§ **DIRECTIONS FOR THIS TASK**
Line by line, retype the data exactly as it is given.

Stored data entries

________________________________________

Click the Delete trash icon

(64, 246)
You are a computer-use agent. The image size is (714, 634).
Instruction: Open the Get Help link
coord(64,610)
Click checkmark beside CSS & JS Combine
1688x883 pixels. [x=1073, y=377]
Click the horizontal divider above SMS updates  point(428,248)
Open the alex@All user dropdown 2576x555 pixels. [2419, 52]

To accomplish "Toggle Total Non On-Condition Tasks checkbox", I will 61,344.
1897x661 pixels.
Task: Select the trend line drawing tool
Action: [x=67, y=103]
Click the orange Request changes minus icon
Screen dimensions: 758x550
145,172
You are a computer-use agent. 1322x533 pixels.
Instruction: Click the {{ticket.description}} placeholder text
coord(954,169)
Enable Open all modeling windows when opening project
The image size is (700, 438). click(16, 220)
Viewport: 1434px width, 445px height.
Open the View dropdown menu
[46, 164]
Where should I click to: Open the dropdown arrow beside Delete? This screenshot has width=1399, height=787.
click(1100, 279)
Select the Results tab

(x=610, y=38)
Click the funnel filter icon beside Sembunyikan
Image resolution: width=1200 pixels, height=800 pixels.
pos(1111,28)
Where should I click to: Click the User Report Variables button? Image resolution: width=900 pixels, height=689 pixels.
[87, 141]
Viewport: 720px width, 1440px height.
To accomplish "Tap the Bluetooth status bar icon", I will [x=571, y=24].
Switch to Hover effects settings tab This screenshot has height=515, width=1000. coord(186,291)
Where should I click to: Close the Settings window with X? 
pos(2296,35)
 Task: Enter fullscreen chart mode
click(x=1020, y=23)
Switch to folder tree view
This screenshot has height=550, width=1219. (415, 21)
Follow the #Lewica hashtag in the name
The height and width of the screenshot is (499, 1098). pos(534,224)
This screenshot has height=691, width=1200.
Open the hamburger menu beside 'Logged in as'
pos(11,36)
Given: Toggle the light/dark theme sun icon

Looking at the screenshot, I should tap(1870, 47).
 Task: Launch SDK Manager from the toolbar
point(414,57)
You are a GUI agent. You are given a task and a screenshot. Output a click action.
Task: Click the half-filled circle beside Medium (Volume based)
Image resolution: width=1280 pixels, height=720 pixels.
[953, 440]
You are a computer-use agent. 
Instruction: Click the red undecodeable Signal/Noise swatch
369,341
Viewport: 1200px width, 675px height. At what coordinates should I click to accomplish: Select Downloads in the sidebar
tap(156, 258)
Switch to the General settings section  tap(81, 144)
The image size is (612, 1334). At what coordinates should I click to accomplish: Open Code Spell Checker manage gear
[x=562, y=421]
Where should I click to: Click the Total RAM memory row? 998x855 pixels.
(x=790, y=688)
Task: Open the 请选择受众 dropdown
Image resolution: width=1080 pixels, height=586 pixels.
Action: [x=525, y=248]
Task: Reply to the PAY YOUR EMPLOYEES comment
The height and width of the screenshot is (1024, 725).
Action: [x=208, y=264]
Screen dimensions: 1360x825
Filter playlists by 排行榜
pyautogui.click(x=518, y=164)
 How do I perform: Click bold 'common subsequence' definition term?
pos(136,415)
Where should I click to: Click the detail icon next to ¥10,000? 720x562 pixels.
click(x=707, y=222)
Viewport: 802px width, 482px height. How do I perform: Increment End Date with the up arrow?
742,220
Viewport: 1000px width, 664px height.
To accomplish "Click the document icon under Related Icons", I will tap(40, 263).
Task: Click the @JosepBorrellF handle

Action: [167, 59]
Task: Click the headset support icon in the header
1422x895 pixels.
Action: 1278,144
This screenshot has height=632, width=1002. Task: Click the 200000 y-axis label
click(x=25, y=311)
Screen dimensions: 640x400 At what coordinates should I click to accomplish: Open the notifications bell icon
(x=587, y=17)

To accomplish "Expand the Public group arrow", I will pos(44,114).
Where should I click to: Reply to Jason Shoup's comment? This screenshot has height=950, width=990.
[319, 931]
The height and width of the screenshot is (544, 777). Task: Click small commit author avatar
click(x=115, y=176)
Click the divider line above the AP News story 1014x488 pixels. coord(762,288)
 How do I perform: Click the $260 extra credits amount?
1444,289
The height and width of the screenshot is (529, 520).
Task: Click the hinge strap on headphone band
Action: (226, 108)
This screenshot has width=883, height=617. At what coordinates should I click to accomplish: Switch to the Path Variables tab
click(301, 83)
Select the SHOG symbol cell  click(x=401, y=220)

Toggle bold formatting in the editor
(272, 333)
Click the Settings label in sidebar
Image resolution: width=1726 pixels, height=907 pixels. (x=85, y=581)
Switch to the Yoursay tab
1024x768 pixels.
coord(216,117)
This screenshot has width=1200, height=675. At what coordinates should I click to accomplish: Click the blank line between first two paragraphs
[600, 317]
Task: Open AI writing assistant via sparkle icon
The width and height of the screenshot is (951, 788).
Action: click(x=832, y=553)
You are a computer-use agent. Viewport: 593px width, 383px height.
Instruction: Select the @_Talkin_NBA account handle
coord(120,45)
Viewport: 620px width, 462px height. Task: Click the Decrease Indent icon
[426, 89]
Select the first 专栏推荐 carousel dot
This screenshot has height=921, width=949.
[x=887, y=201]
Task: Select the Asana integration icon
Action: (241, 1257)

________________________________________

§ **SOLVED PROBLEM**
Click the Delete trash icon

(64, 246)
You are a computer-use agent. The image size is (714, 634).
Instruction: Open the Get Help link
coord(64,610)
Click checkmark beside CSS & JS Combine
1688x883 pixels. [x=1073, y=377]
Click the horizontal divider above SMS updates  point(428,248)
Open the alex@All user dropdown 2576x555 pixels. [2419, 52]

To accomplish "Toggle Total Non On-Condition Tasks checkbox", I will 61,344.
1897x661 pixels.
Task: Select the trend line drawing tool
Action: [x=67, y=103]
Click the orange Request changes minus icon
Screen dimensions: 758x550
145,172
You are a computer-use agent. 1322x533 pixels.
Instruction: Click the {{ticket.description}} placeholder text
coord(954,169)
Enable Open all modeling windows when opening project
The image size is (700, 438). click(16, 220)
Viewport: 1434px width, 445px height.
Open the View dropdown menu
[46, 164]
Where should I click to: Open the dropdown arrow beside Delete? This screenshot has width=1399, height=787.
click(1100, 279)
Select the Results tab

(x=610, y=38)
Click the funnel filter icon beside Sembunyikan
Image resolution: width=1200 pixels, height=800 pixels.
pos(1111,28)
Where should I click to: Click the User Report Variables button? Image resolution: width=900 pixels, height=689 pixels.
[87, 141]
Viewport: 720px width, 1440px height.
To accomplish "Tap the Bluetooth status bar icon", I will [x=571, y=24].
Switch to Hover effects settings tab This screenshot has height=515, width=1000. coord(186,291)
Where should I click to: Close the Settings window with X? 
pos(2296,35)
 Task: Enter fullscreen chart mode
click(x=1020, y=23)
Switch to folder tree view
This screenshot has height=550, width=1219. (415, 21)
Follow the #Lewica hashtag in the name
The height and width of the screenshot is (499, 1098). pos(534,224)
This screenshot has height=691, width=1200.
Open the hamburger menu beside 'Logged in as'
pos(11,36)
Given: Toggle the light/dark theme sun icon

Looking at the screenshot, I should tap(1870, 47).
 Task: Launch SDK Manager from the toolbar
point(414,57)
You are a GUI agent. You are given a task and a screenshot. Output a click action.
Task: Click the half-filled circle beside Medium (Volume based)
Image resolution: width=1280 pixels, height=720 pixels.
[953, 440]
You are a computer-use agent. 
Instruction: Click the red undecodeable Signal/Noise swatch
369,341
Viewport: 1200px width, 675px height. At what coordinates should I click to accomplish: Select Downloads in the sidebar
tap(156, 258)
Switch to the General settings section  tap(81, 144)
The image size is (612, 1334). At what coordinates should I click to accomplish: Open Code Spell Checker manage gear
[x=562, y=421]
Where should I click to: Click the Total RAM memory row? 998x855 pixels.
(x=790, y=688)
Task: Open the 请选择受众 dropdown
Image resolution: width=1080 pixels, height=586 pixels.
Action: [x=525, y=248]
Task: Reply to the PAY YOUR EMPLOYEES comment
The height and width of the screenshot is (1024, 725).
Action: [x=208, y=264]
Screen dimensions: 1360x825
Filter playlists by 排行榜
pyautogui.click(x=518, y=164)
 How do I perform: Click bold 'common subsequence' definition term?
pos(136,415)
Where should I click to: Click the detail icon next to ¥10,000? 720x562 pixels.
click(x=707, y=222)
Viewport: 802px width, 482px height. How do I perform: Increment End Date with the up arrow?
742,220
Viewport: 1000px width, 664px height.
To accomplish "Click the document icon under Related Icons", I will tap(40, 263).
Task: Click the @JosepBorrellF handle

Action: [167, 59]
Task: Click the headset support icon in the header
1422x895 pixels.
Action: 1278,144
This screenshot has height=632, width=1002. Task: Click the 200000 y-axis label
click(x=25, y=311)
Screen dimensions: 640x400 At what coordinates should I click to accomplish: Open the notifications bell icon
(x=587, y=17)

To accomplish "Expand the Public group arrow", I will pos(44,114).
Where should I click to: Reply to Jason Shoup's comment? This screenshot has height=950, width=990.
[319, 931]
The height and width of the screenshot is (544, 777). Task: Click small commit author avatar
click(x=115, y=176)
Click the divider line above the AP News story 1014x488 pixels. coord(762,288)
 How do I perform: Click the $260 extra credits amount?
1444,289
The height and width of the screenshot is (529, 520).
Task: Click the hinge strap on headphone band
Action: (226, 108)
This screenshot has width=883, height=617. At what coordinates should I click to accomplish: Switch to the Path Variables tab
click(301, 83)
Select the SHOG symbol cell  click(x=401, y=220)

Toggle bold formatting in the editor
(272, 333)
Click the Settings label in sidebar
Image resolution: width=1726 pixels, height=907 pixels. (x=85, y=581)
Switch to the Yoursay tab
1024x768 pixels.
coord(216,117)
This screenshot has width=1200, height=675. At what coordinates should I click to accomplish: Click the blank line between first two paragraphs
[600, 317]
Task: Open AI writing assistant via sparkle icon
The width and height of the screenshot is (951, 788).
Action: click(x=832, y=553)
You are a computer-use agent. Viewport: 593px width, 383px height.
Instruction: Select the @_Talkin_NBA account handle
coord(120,45)
Viewport: 620px width, 462px height. Task: Click the Decrease Indent icon
[426, 89]
Select the first 专栏推荐 carousel dot
This screenshot has height=921, width=949.
[x=887, y=201]
Task: Select the Asana integration icon
Action: (241, 1257)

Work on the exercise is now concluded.